My father recently passed away, and for people who wanted to make a charitable donation in his name, we suggested “your local food pantry” as a one of the possibilities. He wrote his own obituary several years ago, and included a paragraph that began:
“I have never forgotten where I came from, and it was a hard place. I hope that I have helped others as I was helped.” One of the ways he helped was volunteering at a foodbank in our hometown, and he did that because the hard place he came from often involved going to bed hungry, sleeping in a cold house, and not having enough of much of anything. Since his childhood occurred in the 1940s and early 1950s, the help his family received was often accompanied by public scolding and shame and harshly incorrect assumptions (a teacher who was startled he was a good student because they knew he was poor, for example).
When you start talking to people about foodbanks and food insecurity, you tend to hear what can be broadly categorized as myths and misconceptions. A lot of those are just lack of information, but some have a nastier side, and when I think about them, I feel as though I can hear a particular tone of voice, the tone I imagine my father heard when he was a child.
A member of the Spring Green Community Food Pantry board says these are a couple of the questions & comments she’s heard: People use the pantry when they don't need help. Why don't they have to prove income to receive food?
When you talk to people who volunteer at the pantry, or talk to people who receive food, you come away with a profound sense of how deep the need is.

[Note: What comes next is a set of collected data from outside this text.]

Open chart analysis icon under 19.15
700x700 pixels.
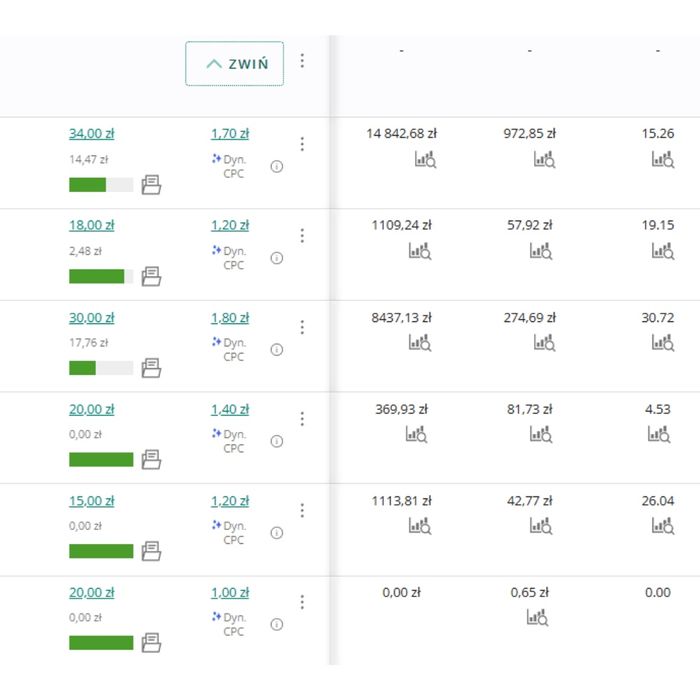click(x=663, y=251)
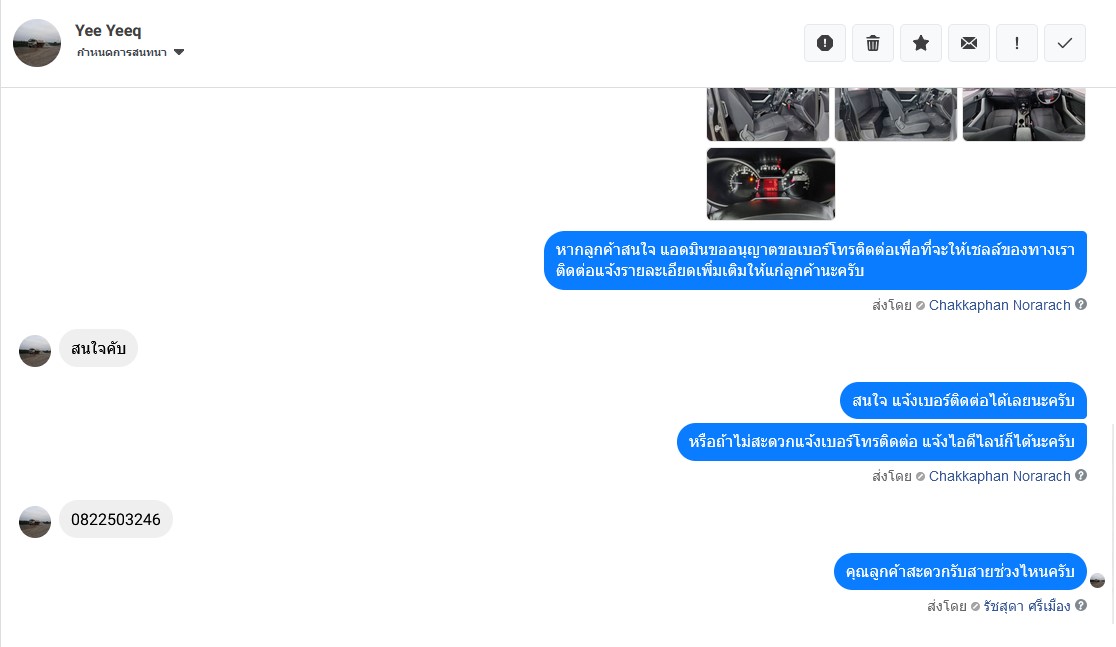The image size is (1116, 647).
Task: Mark conversation unread with envelope icon
Action: pos(969,43)
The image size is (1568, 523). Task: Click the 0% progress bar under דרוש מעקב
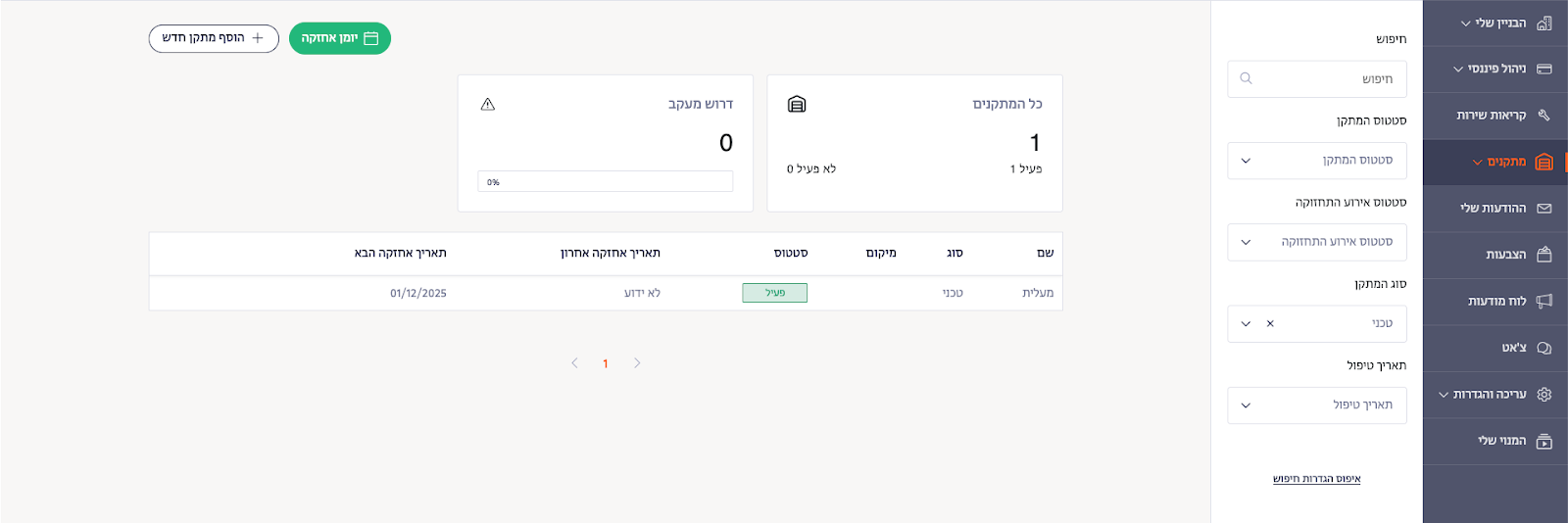click(605, 182)
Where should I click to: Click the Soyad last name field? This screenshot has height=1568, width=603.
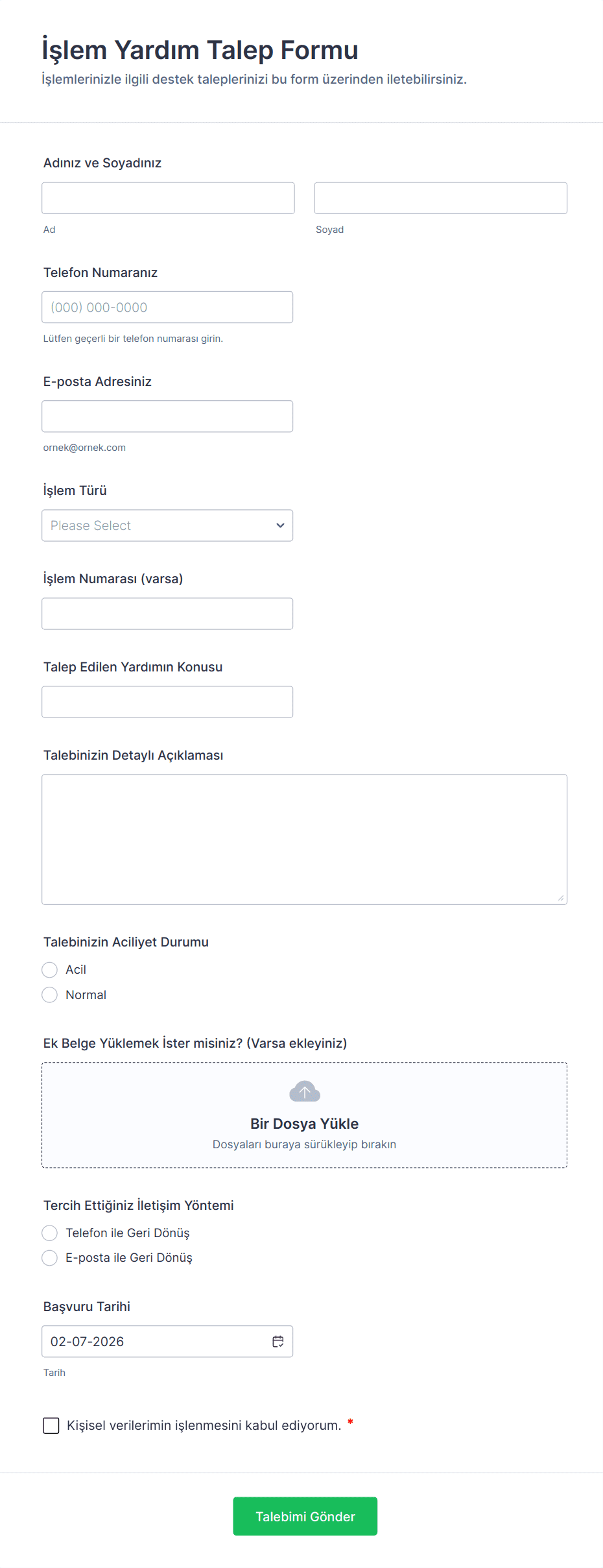(440, 198)
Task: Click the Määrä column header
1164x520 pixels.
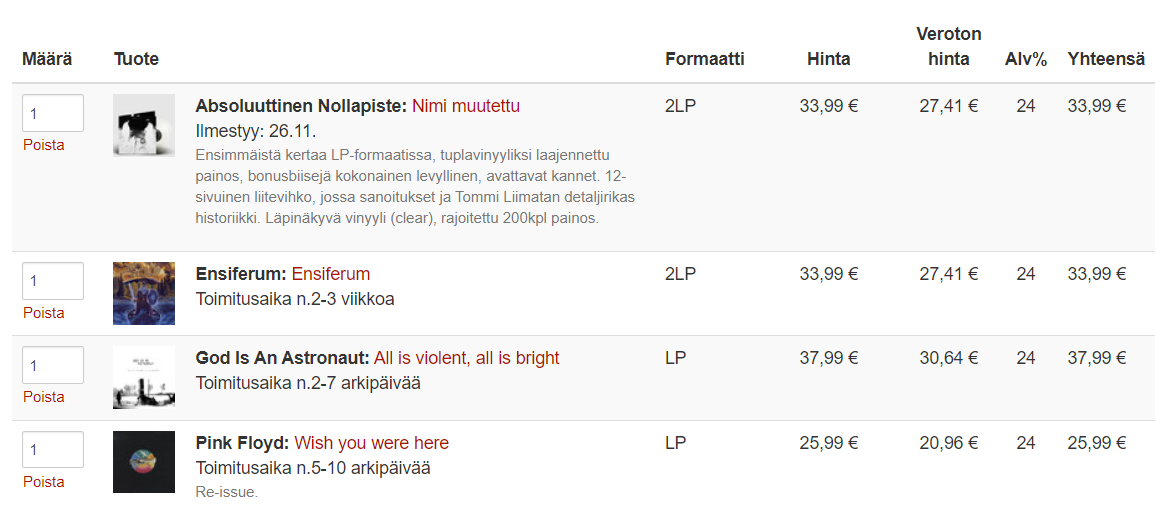Action: pyautogui.click(x=47, y=59)
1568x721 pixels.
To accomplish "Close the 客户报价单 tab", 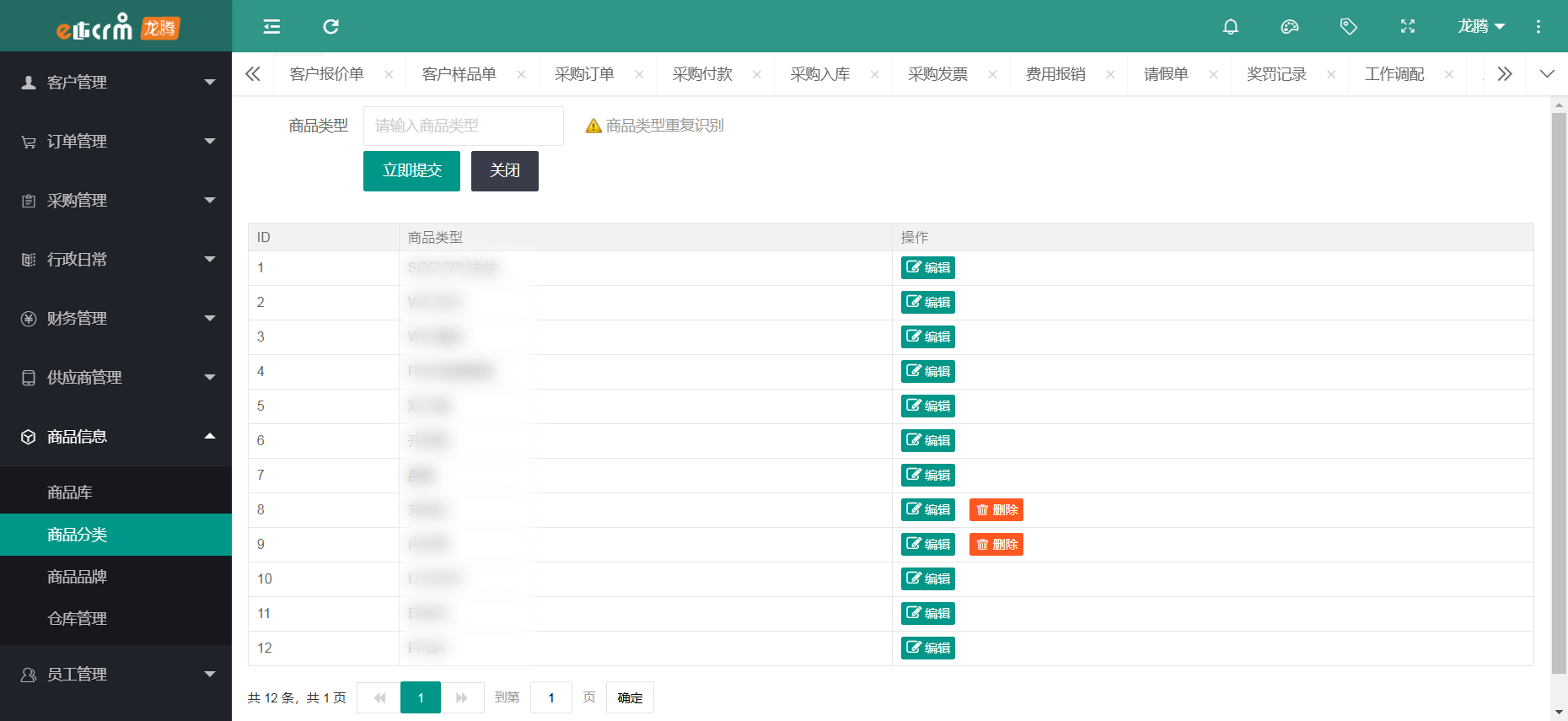I will 389,75.
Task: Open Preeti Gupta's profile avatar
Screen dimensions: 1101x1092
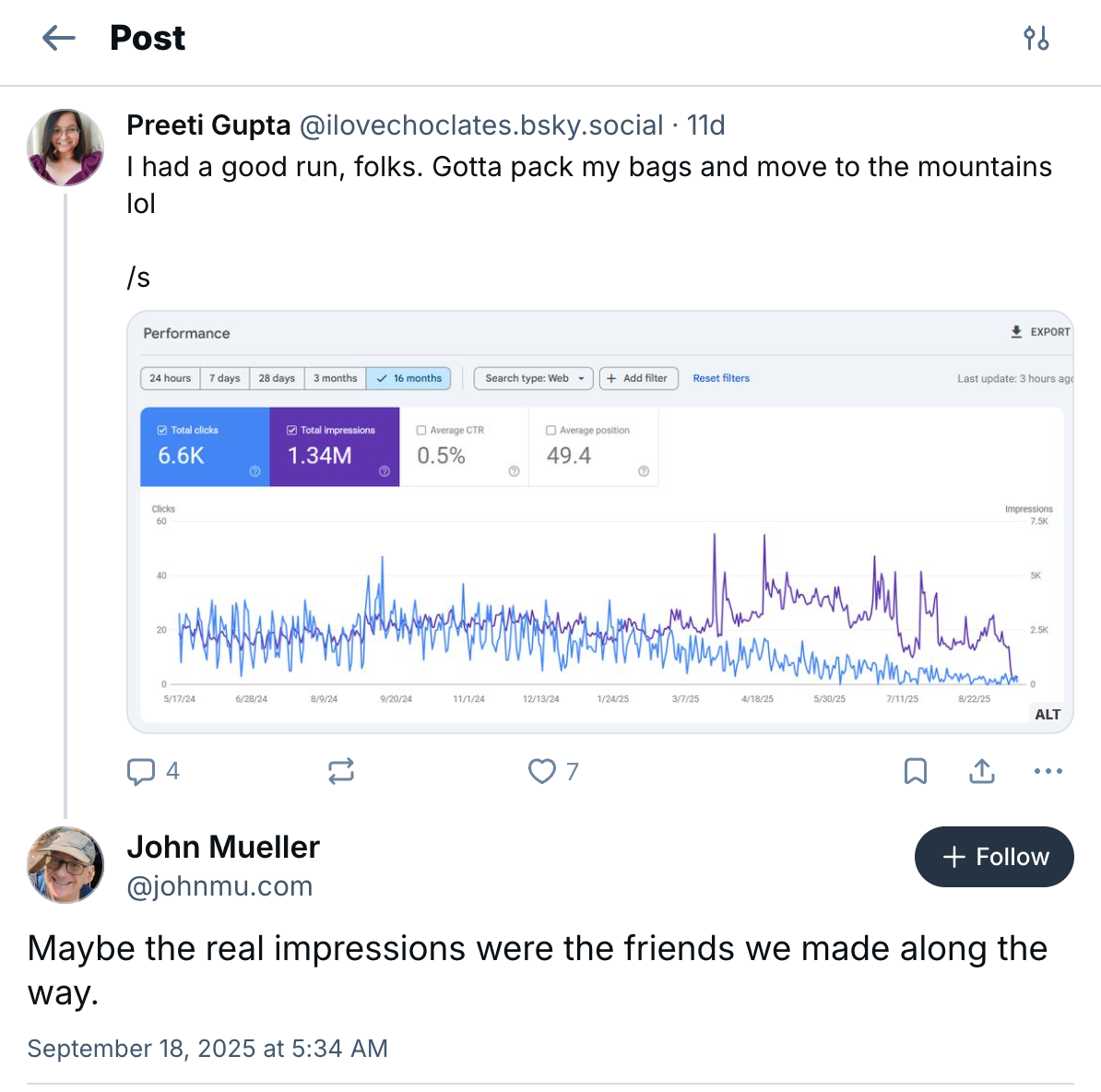Action: click(65, 148)
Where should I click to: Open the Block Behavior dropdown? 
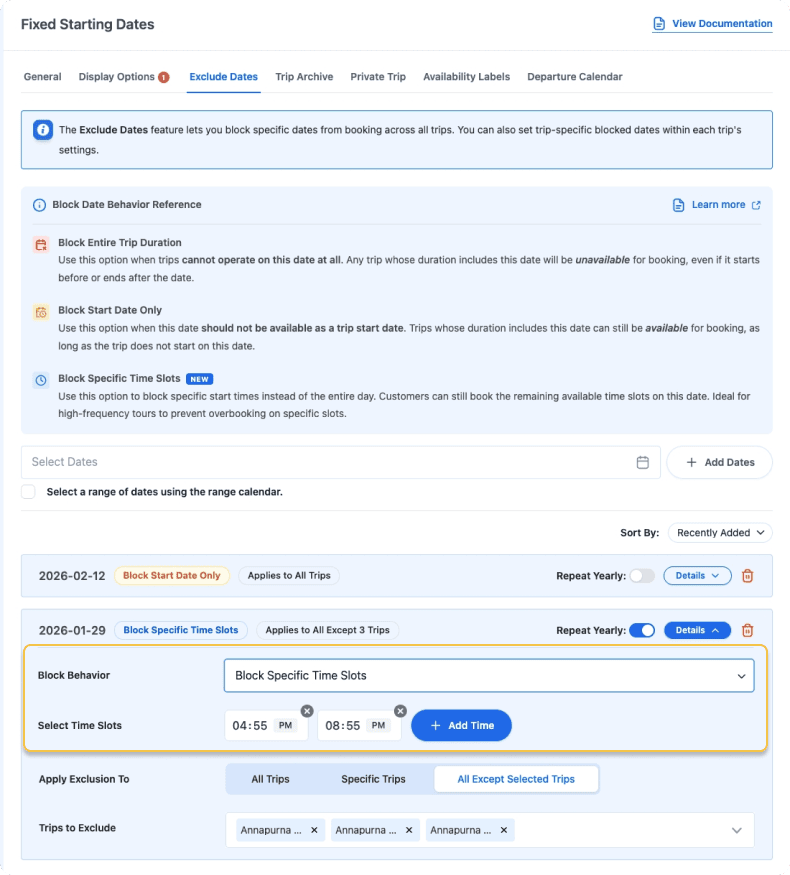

But one of the main answers as to why we don’t use “means testing,” (insisting people prove need before receiving food), is that it takes more volunteers, more staff, and more money to figure out and then design and explain what forms need to be filled out, what evidence is required, to process and evaluate the information, to communicate the findings, to screen recipients for the proper authorization on food distribution days, and so on.
The Spring Green Community Food Pantry already has a serious need for more volunteers and more funding. Adding in means testing would stretch resources when the alternative is simple—don’t ask people to prove their need.
Besides, many people are living paycheck to paycheck, and unexpected expenses can mean that even someone who can usually pay all their bills may come to a month when they have to choose between paying rent or medical expenses or buying enough food. For a person like that, tax returns and bank statements might not show what truly is a legitimate need.
What the Spring Green Community Food Pantry does instead is trust that the people who show up to receive food have a genuine need. That they, like my father, are coming from a hard place.
In an effort to educate and involve everyone in our distribution area over the coming months and years, a small group of writers will be publishing articles on the pantry’s new website (created by yet another volunteer) and in the Hometown News each month. We are hopeful that many will read these articles, share what they learn, and assist in keeping this resource going for years to come by volunteering, spreading the word, making donations, organizing fundraisers and getting involved in helping to “nourish our community”.